Selection:
|---|

Americans are worried about the battered condition of this country’s experiment with democracy. They know that, as President Biden stated in his address Thursday, one year after the January 6 US Capitol attack, “We are in a battle for the soul of America, a battle that by the grace of God and goodness of this nation, we will win.”
What they’re unsure about is how the defenders of democracy will secure that victory.
“This is a hot-button issue,” said Summer Lee, a Pennsylvania legislator who is talking to voters a lot these days as she campaigns for an open US House seat representing the Pittsburgh area. “You hear it on the ground. People are worried about democracy being under attack, about Congress failing to act on these issues. People are wondering what we are going to do to make sure things don’t erode.”
As the country turned appropriate attention to the first anniversary of the insurrection in Washington, I turned my attention away from the nation’s Capitol and toward Pennsylvania’s Allegheny County, where Lee is mounting a progressive bid for the seat of retiring US Representative Mike Doyle, a veteran Democrat. I had seen the CBS News/YouGov poll that found 66 percent of its respondents believe American democracy is threatened. But I was interested in how democracy issues were playing in a contested congressional race in a battleground state.

|---|

Information supplied:
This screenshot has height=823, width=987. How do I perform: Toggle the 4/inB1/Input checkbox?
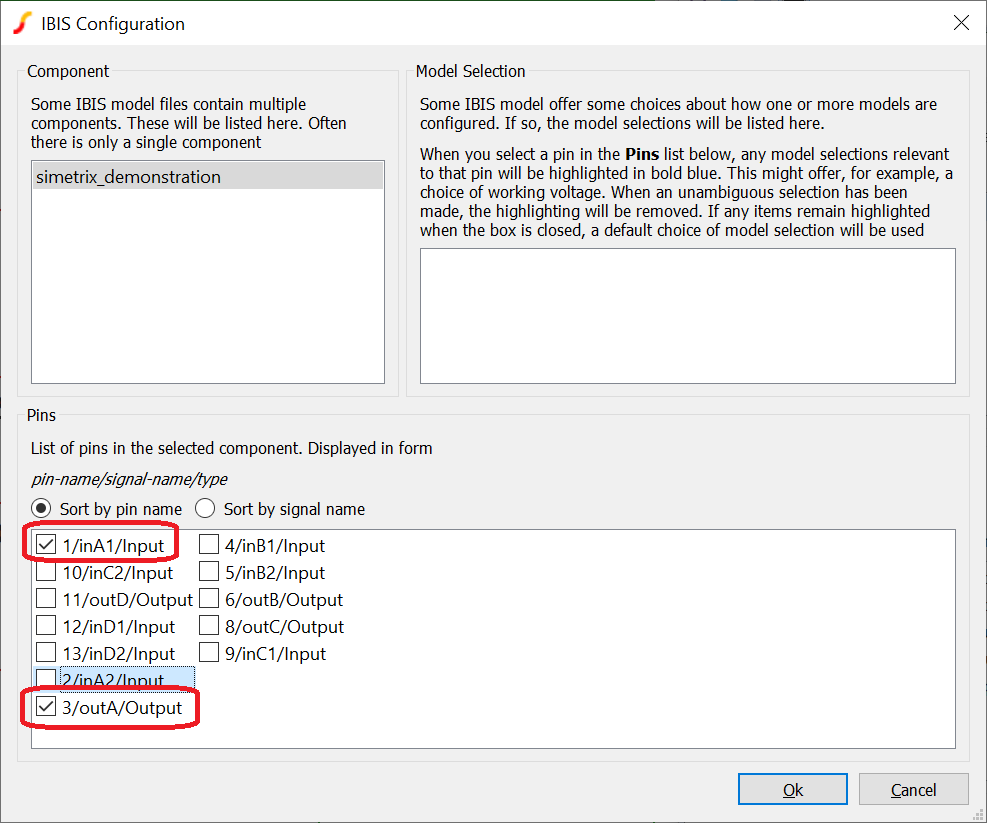coord(209,545)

|---|

Work to do: Please set down everything in the democracy article above from "Americans are worried" down to "secure that victory.", word for word.

Exercise answer:
Americans are worried about the battered condition of this country’s experiment with democracy. They know that, as President Biden stated in his address Thursday, one year after the January 6 US Capitol attack, “We are in a battle for the soul of America, a battle that by the grace of God and goodness of this nation, we will win.”
What they’re unsure about is how the defenders of democracy will secure that victory.